After the abrogation of the special status of IIOJK in 2019, a number of the politicians with India’s ruling Hindu nationalist Bharatiya Janata Party (BJP) made sexist comments directed towards Kashmiri women. On 10 August, Manohar Lal Khattar, Chief Minister of Haryana, was quoted as saying: “Some people are now saying that as Kashmir is open, brides will be brought from there. But jokes apart, if [the gender] ratio is improved, then there will be a right balance in society.” Earlier, the BJP’s Vikram Saini, a Member of the Legislative Assembly, said: “Muslim party workers should rejoice in the new provisions. They can now marry the white-skinned women of Kashmir.”
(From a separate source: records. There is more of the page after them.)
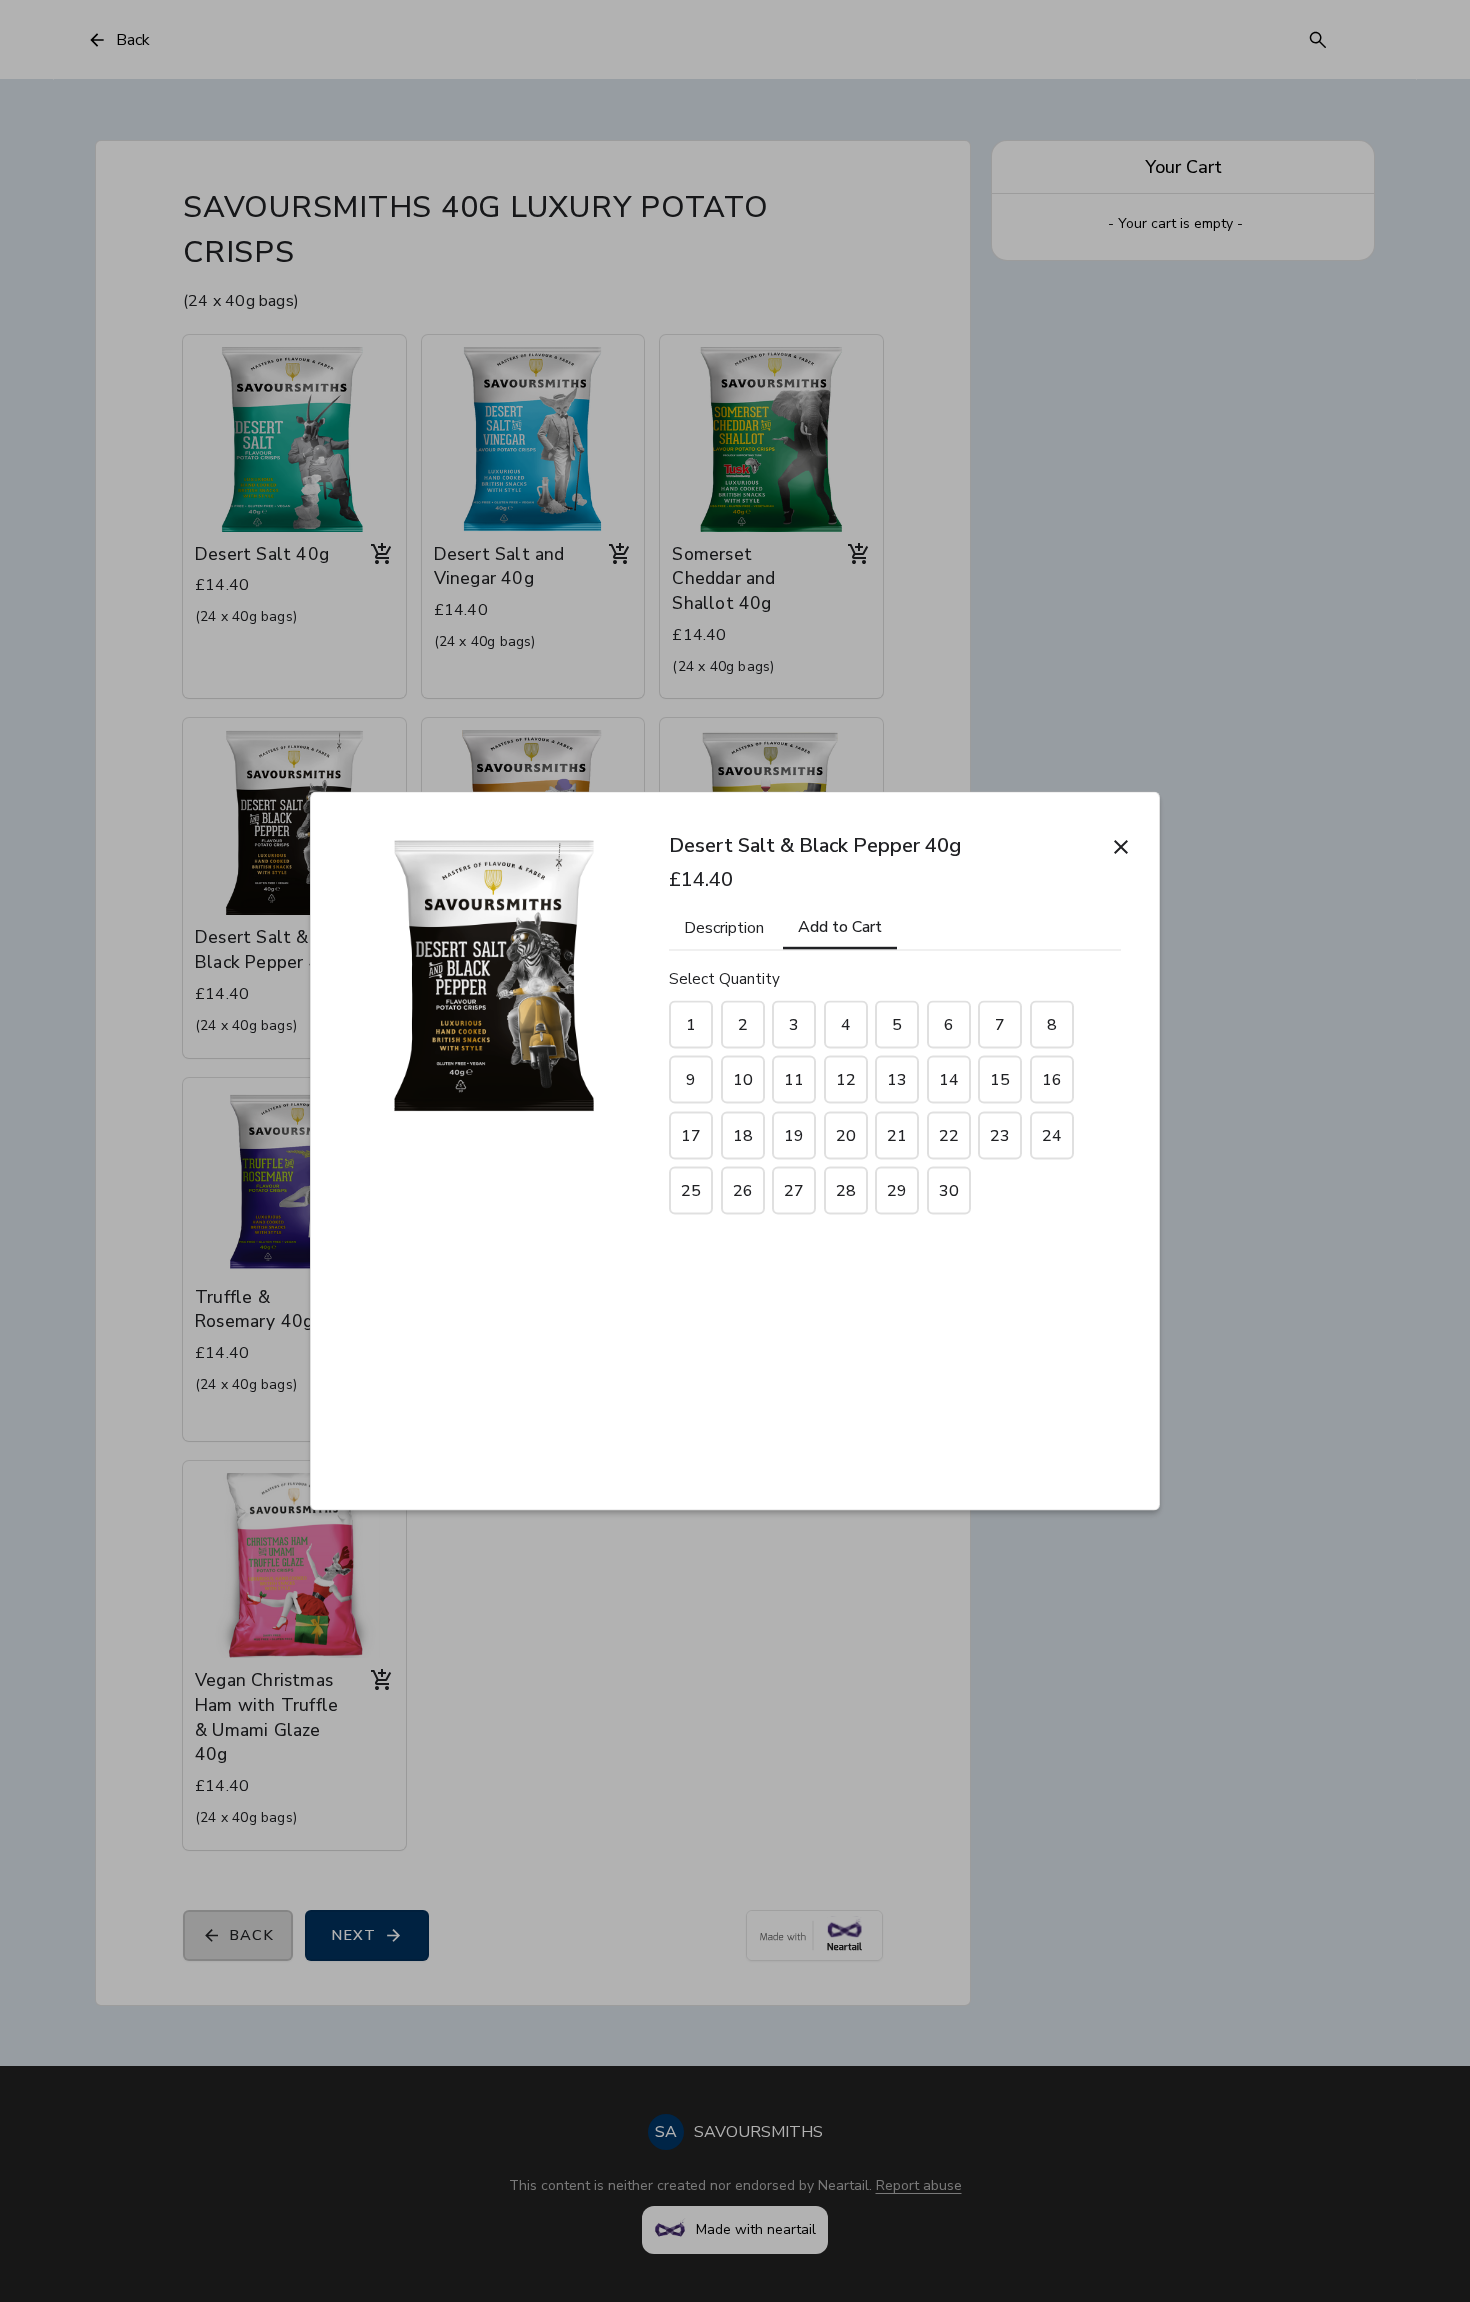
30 (949, 1191)
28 (846, 1191)
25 (691, 1191)
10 (743, 1080)
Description (724, 927)
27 (794, 1191)
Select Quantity (724, 979)
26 (743, 1191)
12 (846, 1080)
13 (897, 1080)
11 (794, 1080)
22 (949, 1135)
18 (743, 1135)
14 (949, 1080)
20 (846, 1135)
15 (1000, 1080)
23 (1000, 1135)
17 (691, 1135)
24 (1052, 1135)
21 (897, 1135)
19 (794, 1135)
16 (1052, 1080)
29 (897, 1191)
Women are labelled ‘half widows’ when their husbands have disappeared but have not yet been declared dead. Such disappearances have been carried out by police, paramilitary, or military forces and there are more than 2500 half-widows. A survey published by Doctors Without Borders (MSF) in 2016, recorded that 45 percent of the Kashmiri population (nearly 1.8 million adults) experienced some form of mental distress. According to MSF’s “Kashmir Mental Health Survey 2015,” 50 percent of women (compared to 37 percent of men) suffered from probable depression; 36 percent of women (compared to 21 percent of men) had a probable anxiety disorder; and 22 percent of women (compared to 18 percent of men) suffer from post-traumatic stress disorder (PTSD).

There are more than 400 stateless women in IIOJK, these women are from Azad Kashmir and Pakistan. These women are the wives of those migrants of IIOJK, who return from Pakistan. Now the Indian government is not providing them with any identity or travel documents. In 2014, the Committee on the Elimination of Discrimination against Women expressed particular concern about “the Provisions of the Armed Forces (Special Powers) Act requiring prior authorization by the Government to prosecute a member of the security forces and the reportedly high risk of reprisals against women who complain about the conduct of the security forces; and, the lack of centres providing medical, psychological, legal and socioeconomic support to women and girls who are victims of sexual violence in conflict-affected areas,” including Kashmir and the North-East.